If your organization is grappling with difficult issues due to the downturn in the economy, there is help. The San Francisco Foundation has created a new fund called the Nonprofit Transitions Fund to help organizations reduce costs, increase productivity, merge, dissolve, or reorganize. The following is a list of the activities they are prepared to support.
- Back office collaborations (including rent, equipment, group insurance joint purchasing, and centralizing human resources, payroll, and benefits administration and financial and grants management). Such collaborations can reduce operating and administrative costs.
- Merger, acquisition or consolidation
- Dissolution (voluntary/involuntary)
- Bankruptcy or reorganization
- Post-merger integration or closure costs
- Service delivery joint ventures
If your organization would benefit from any of these activities you may want to consider completing the Foundation’s short and straightforward application form. You will be asked to identify which activity your organization is considering, the efforts you have already made in pursuing such an option, and what condition or situation is triggering this consideration. The application is online at http://www.sff.org or you can call (415) 733-8527.
All applications will be reviewed and select organizations will be asked to submit a more detailed proposal.
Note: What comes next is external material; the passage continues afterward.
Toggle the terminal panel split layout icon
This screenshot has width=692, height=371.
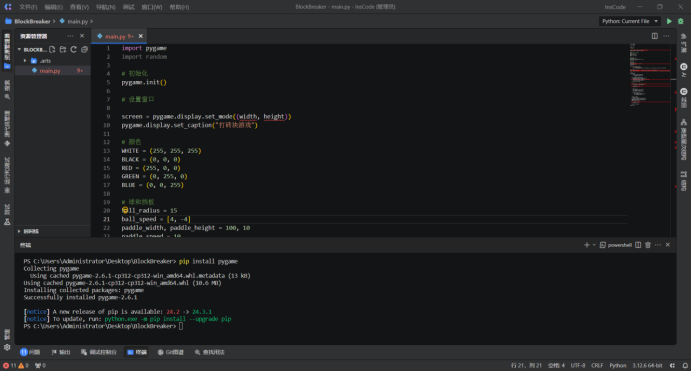click(x=638, y=245)
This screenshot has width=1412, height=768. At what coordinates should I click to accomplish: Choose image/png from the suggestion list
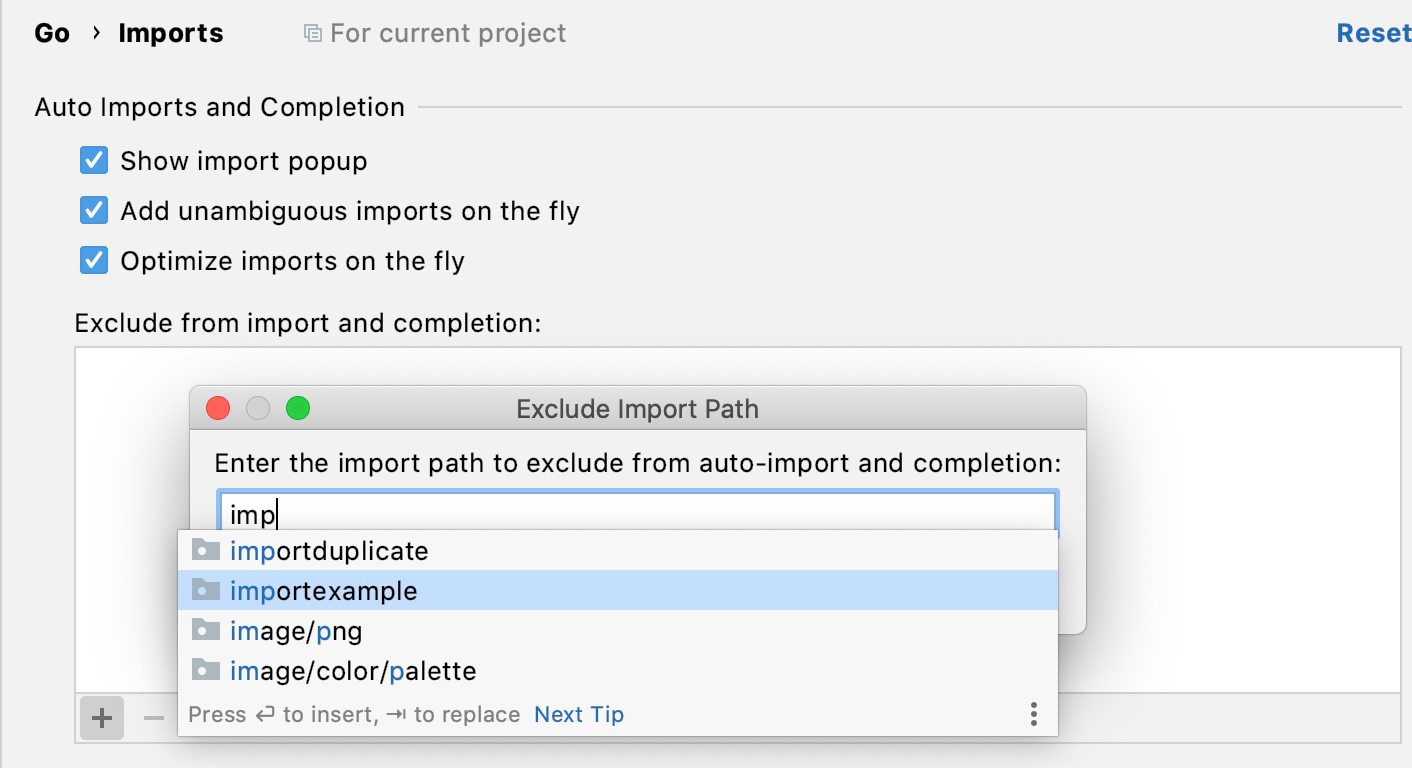(297, 630)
That proposal will ask you to communicate information such as:
- Evidence of buy-in from staff, board, and constituencies
- Clear and realistic expectations of benefits/risks
- What niche or role your organization(s) serves locally or regionally
- An understanding of your organization’s relative competitive position and its financial strengths
If you are considering a merger, the Foundation will want to know about mission compatibility between the two or more organizations and the extent of a cultural fit, including board and staff compatibility. You should also be prepared to communicate your awareness of obstacles such as asset restrictions, endowment/bequest issues, current liabilities, deferred revenue, and other legal barriers.
While economic conditions may be the driving force behind these considerations, some organizations may become stronger and more effective by pursuing difficult choices.
There are a lot of things to consider and help is available.